Jordan and Weller (1996) show that total net anthropogenic input to watersheds is a much better predictor of U.S. nitrate discharge than any individual component. The r2 values they report are: net anthropogenic N input (0.76), agricultural biotic N fixation (0.62), atmospheric deposition (0.61), livestock waste (0.44), N fertilizer (0.36), human density (0.23), import of agricultural-product N (0.22), and percent cropland in watershed (0.08).

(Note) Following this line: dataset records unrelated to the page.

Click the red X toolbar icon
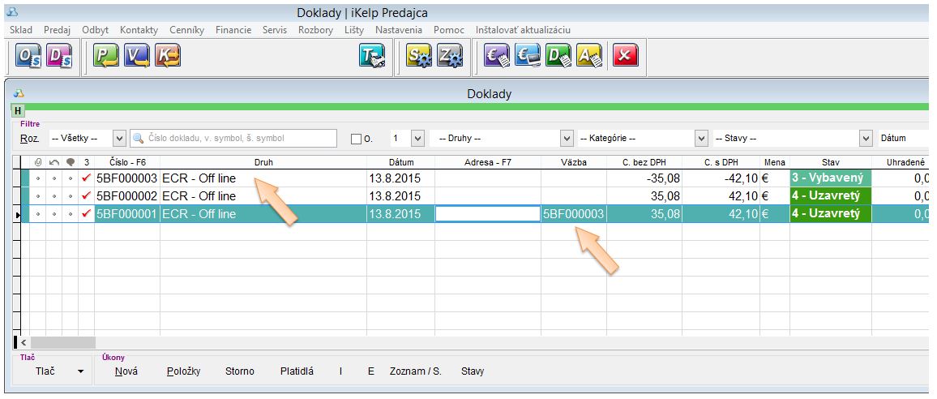Viewport: 937px width, 399px height. point(625,57)
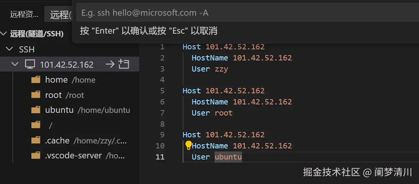Click the highlighted word ubuntu in the editor
Image resolution: width=419 pixels, height=184 pixels.
click(228, 157)
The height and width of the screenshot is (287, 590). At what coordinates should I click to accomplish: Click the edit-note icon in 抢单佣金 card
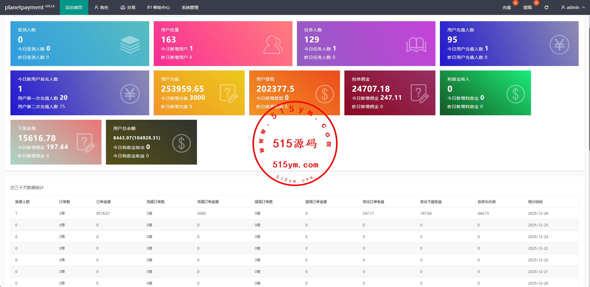420,94
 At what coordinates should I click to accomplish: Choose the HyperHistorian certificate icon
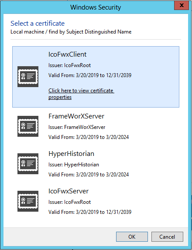coord(28,164)
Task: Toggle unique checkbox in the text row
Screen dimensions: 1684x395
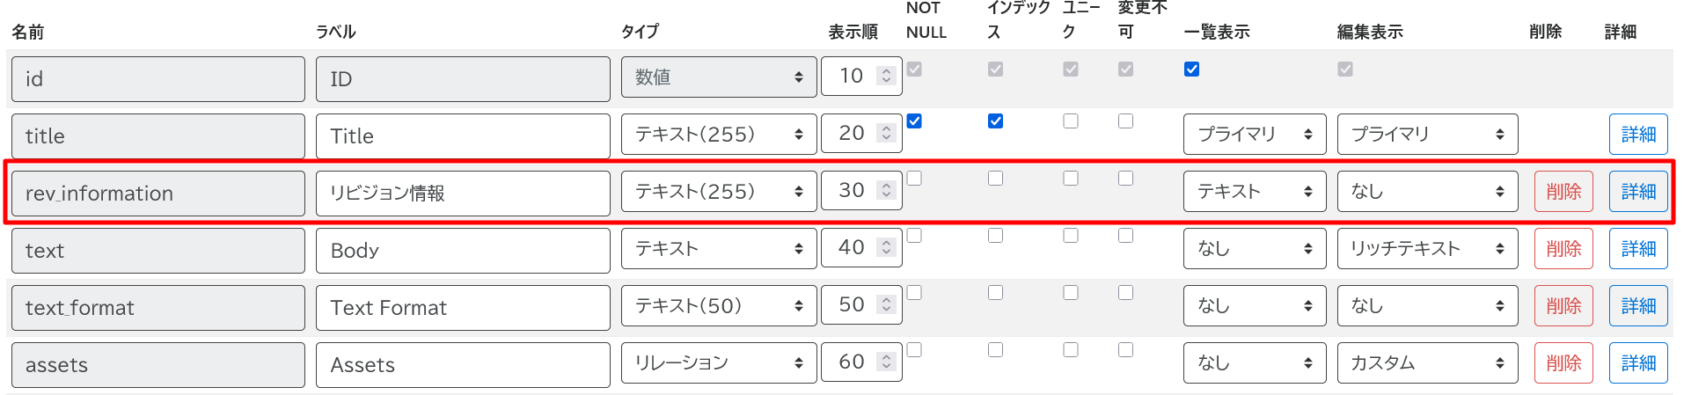Action: point(1070,236)
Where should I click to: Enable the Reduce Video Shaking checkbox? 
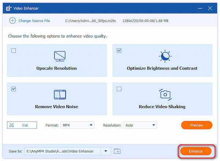(x=119, y=89)
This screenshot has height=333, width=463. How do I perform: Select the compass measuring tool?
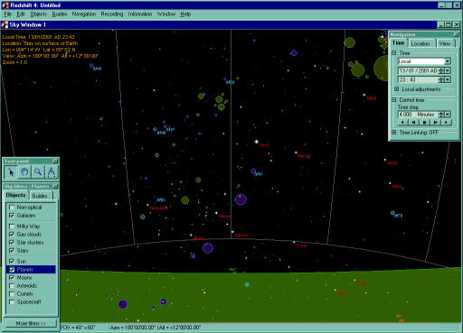click(x=51, y=172)
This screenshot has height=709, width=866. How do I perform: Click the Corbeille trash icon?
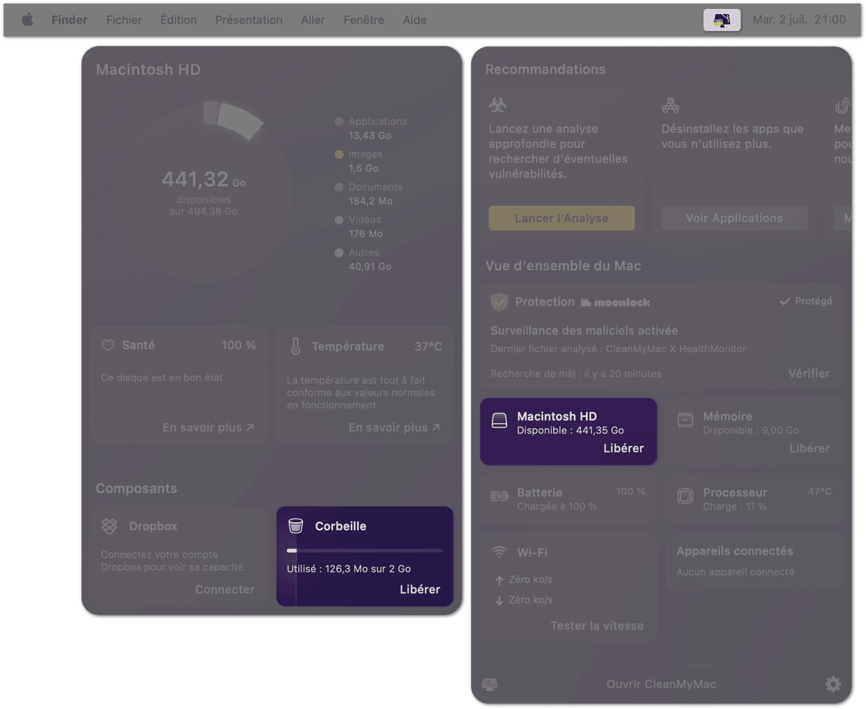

Recent collaborative work of scientists worldwide has resulted in data such as Figure 3. In the Atlantic Ocean Basin total dissolved N into rivers is estimated to have increased by 2-20x since pre-industrial times (Vitousek et al. 1997b). The correlation between net anthropogenic inputs of N and total N fluxes for these data is quite high (r2 = 0.73; P=0.002; Howarth et al. 1996). For most of the regions around the North Atlantic fertilizers account for most anthropogenic inputs but atmospheric deposition of oxidized N is greatest for the northeast U.S. and Saint Lawrence River and Great Lakes Basin (Vitousek et al. 1997a).
Several of the articles in Links (below) also discuss organic loss export from rivers plus large losses in watersheds as a result of denitrificiation. The Rabalais testimony shows effects of huge N loadings to the Gulf of Mexico (hypoxia, anoxia) from the Mississipi River.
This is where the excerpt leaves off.